What you have to do.
Only the text belongs in the copy: repeat each record exactly, without pictures.

(Saved entries)
☆ ☆ ☆ ☆ ☆ ☆ ☆

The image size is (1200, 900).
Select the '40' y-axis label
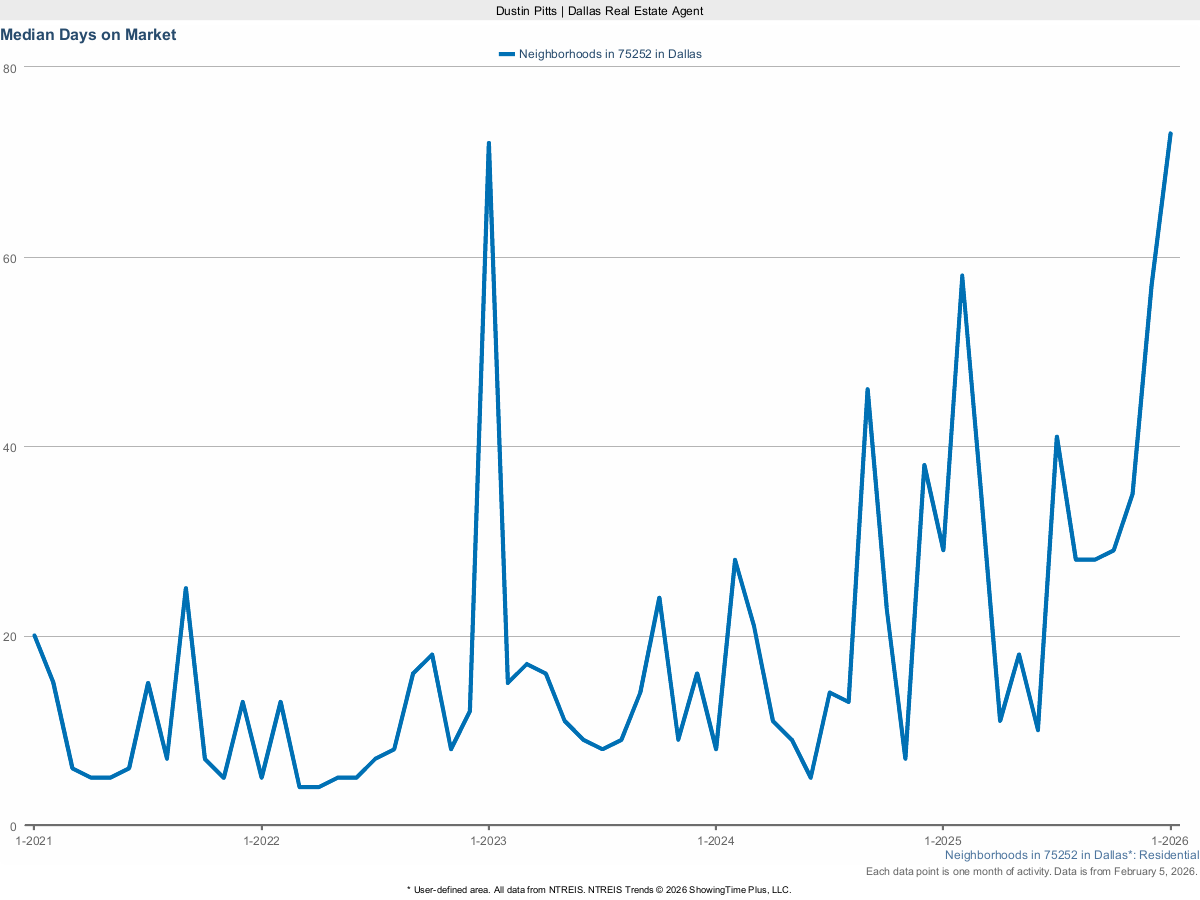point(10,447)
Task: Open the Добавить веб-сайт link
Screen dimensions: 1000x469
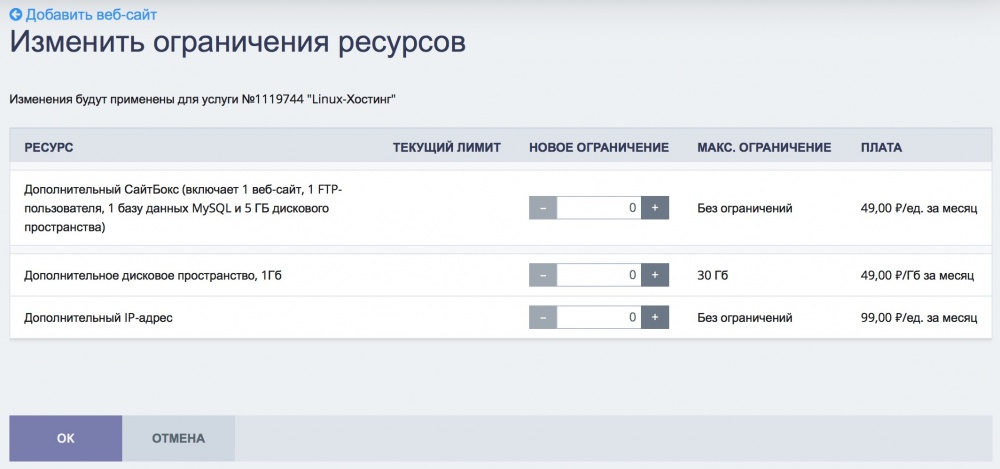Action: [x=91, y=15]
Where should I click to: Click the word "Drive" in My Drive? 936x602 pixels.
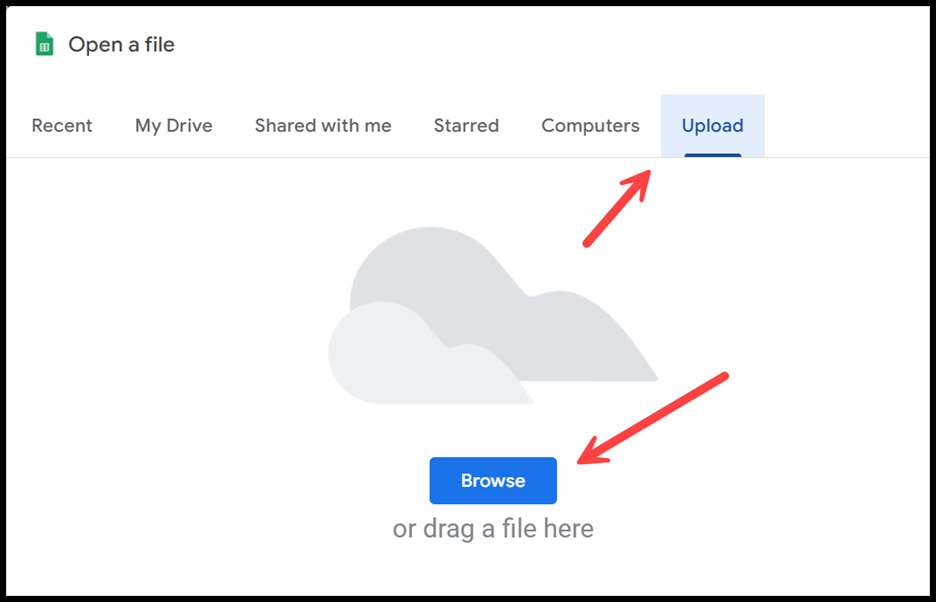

☆ ☆ ☆ ☆ ☆ ☆ ☆

Answer.
The image size is (1200, 900).
Select the '40' y-axis label
point(10,447)
Task: Open the Добавить веб-сайт link
Screen dimensions: 1000x469
Action: [x=91, y=15]
Where should I click to: Click the word "Drive" in My Drive? 936x602 pixels.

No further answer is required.